TASK REQUIREMENTS → Once you find the line containing "You are a computer-use agent." in the data below, copy it and each following line exactly, up to and including the line containing "Instruction: Open the", and nothing else.

RECORDS SHOWN →

++++++++++

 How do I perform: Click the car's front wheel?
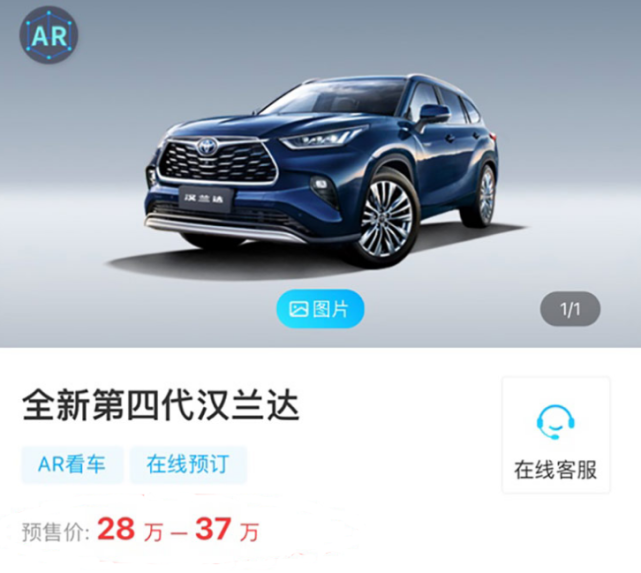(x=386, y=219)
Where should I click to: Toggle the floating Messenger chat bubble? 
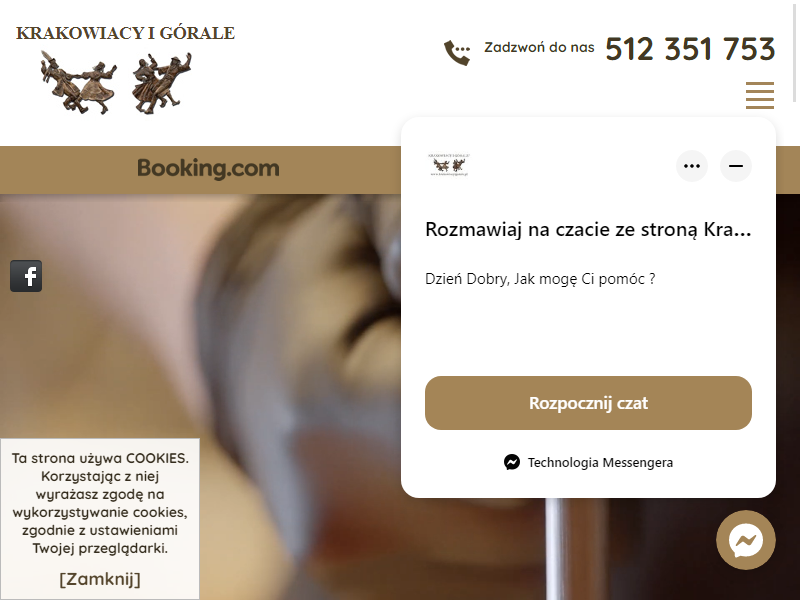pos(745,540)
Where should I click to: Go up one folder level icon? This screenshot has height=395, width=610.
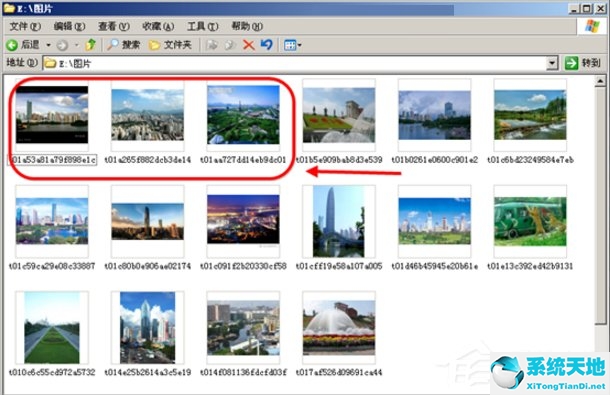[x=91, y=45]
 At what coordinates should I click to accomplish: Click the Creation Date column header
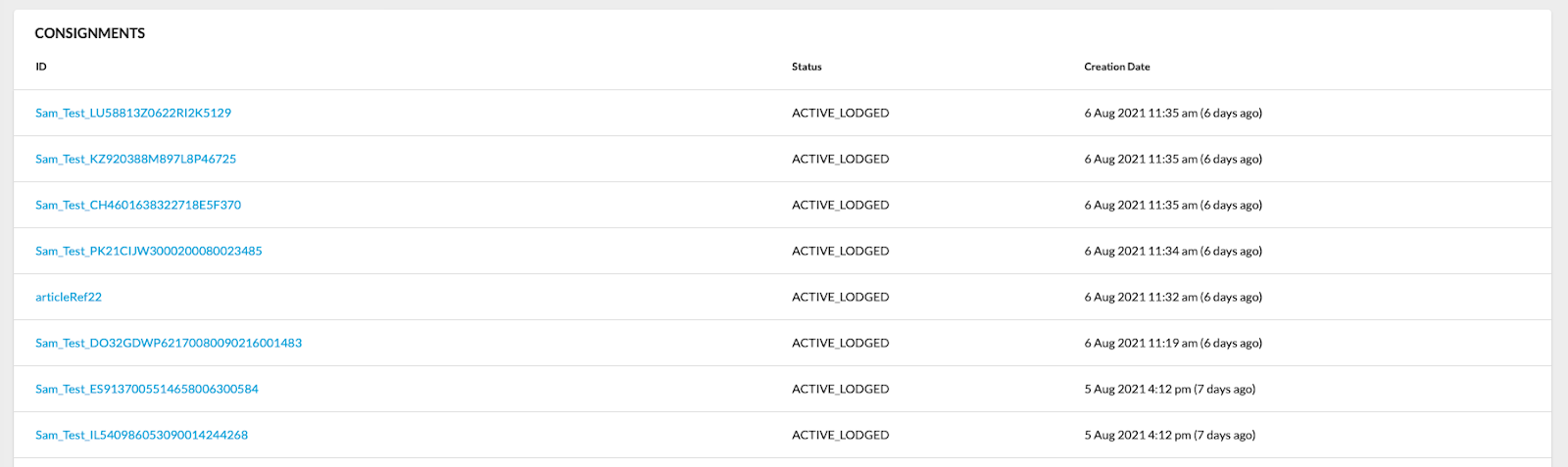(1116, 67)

++++++++++

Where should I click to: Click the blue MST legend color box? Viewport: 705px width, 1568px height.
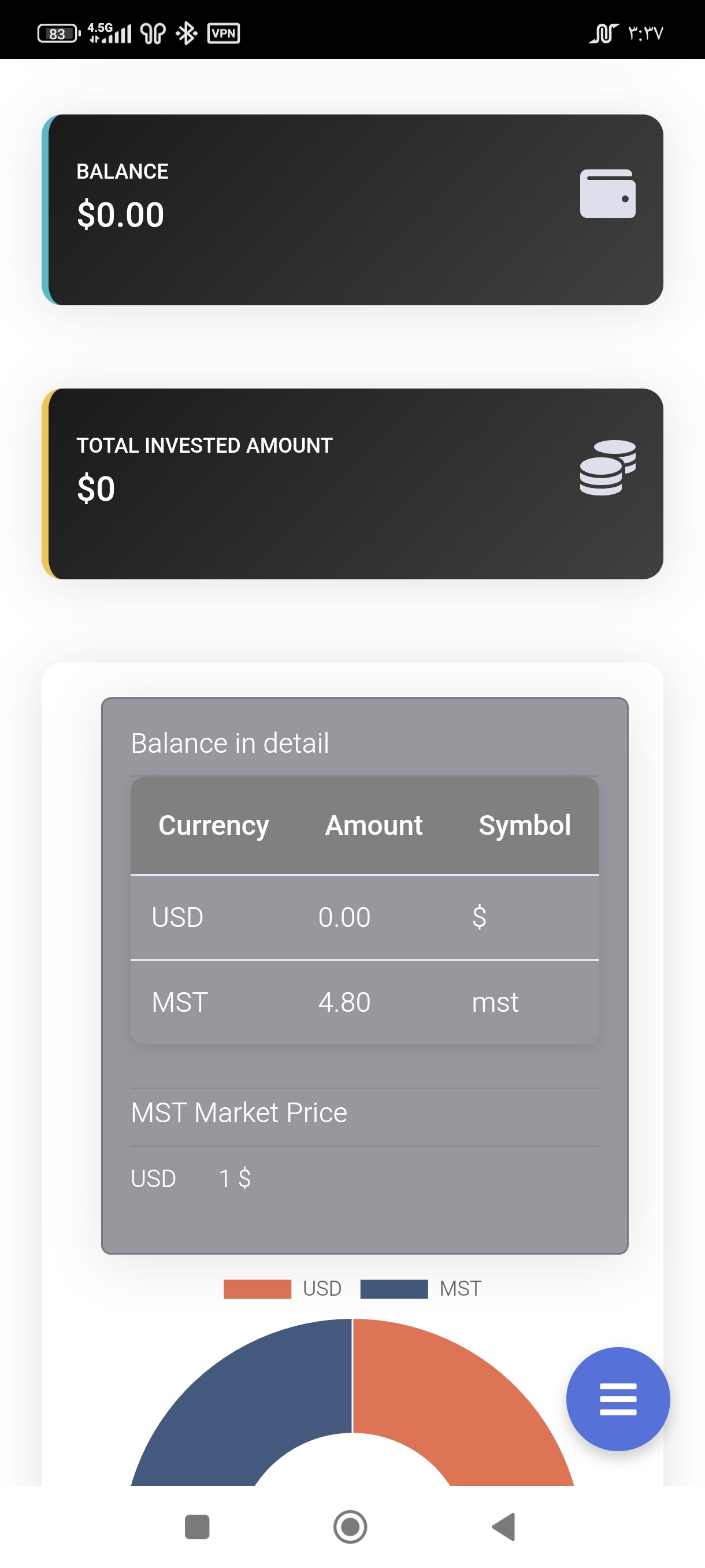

++++++++++

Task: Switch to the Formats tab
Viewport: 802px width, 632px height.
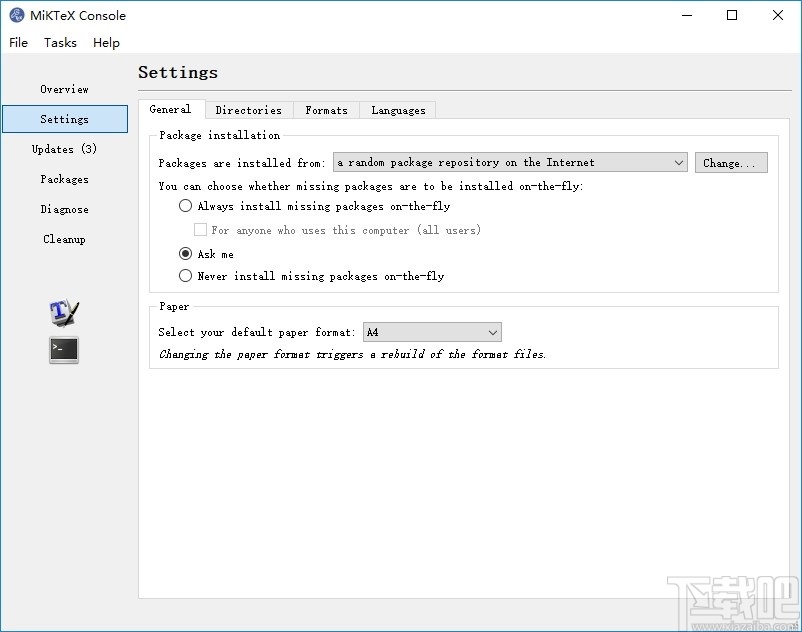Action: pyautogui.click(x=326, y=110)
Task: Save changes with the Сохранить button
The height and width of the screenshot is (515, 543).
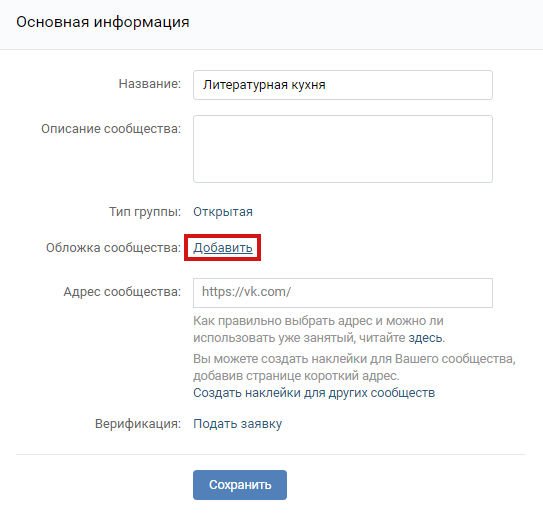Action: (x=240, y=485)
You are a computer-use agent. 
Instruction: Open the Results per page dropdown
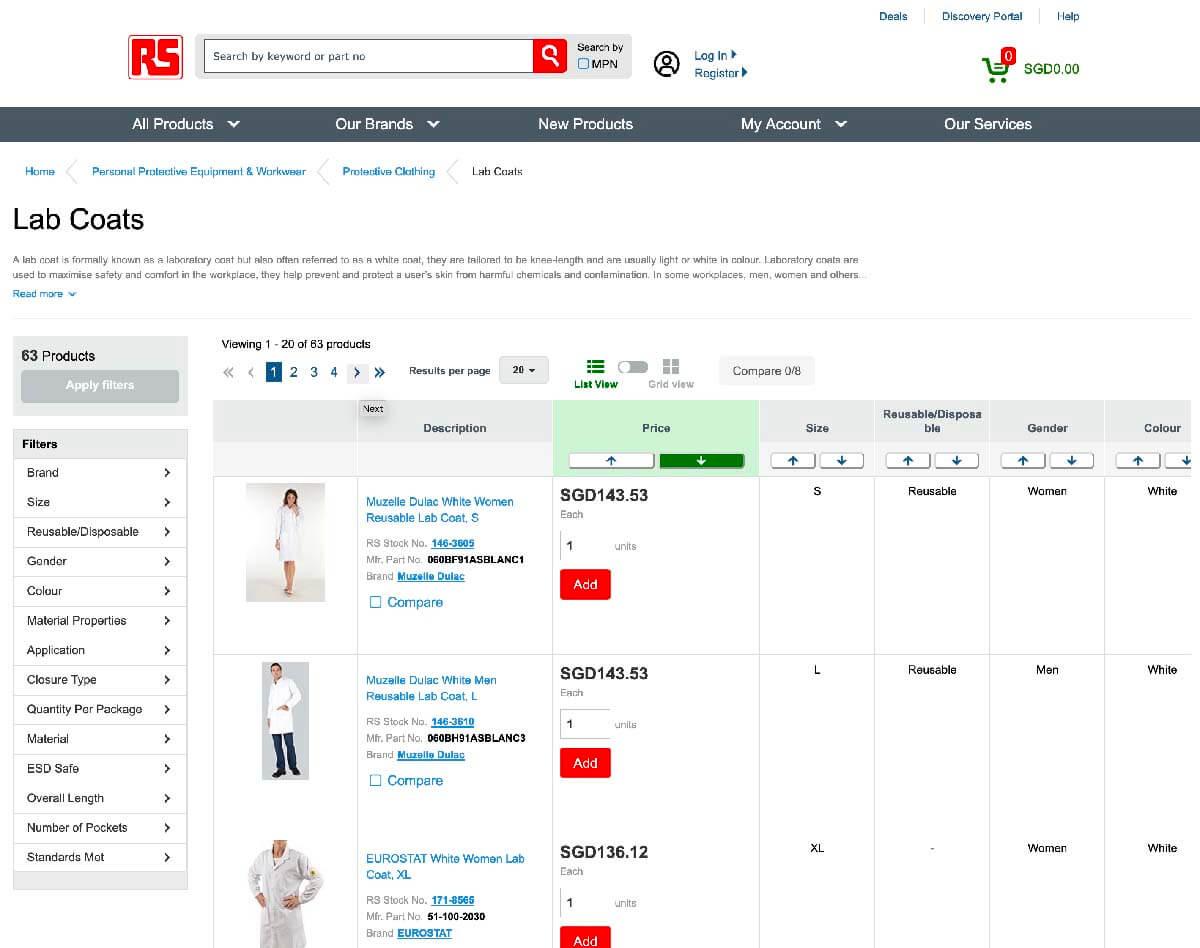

++++++++++

ANSWER SPACE →
You are a computer-use agent. 
Instruction: Open the Results per page dropdown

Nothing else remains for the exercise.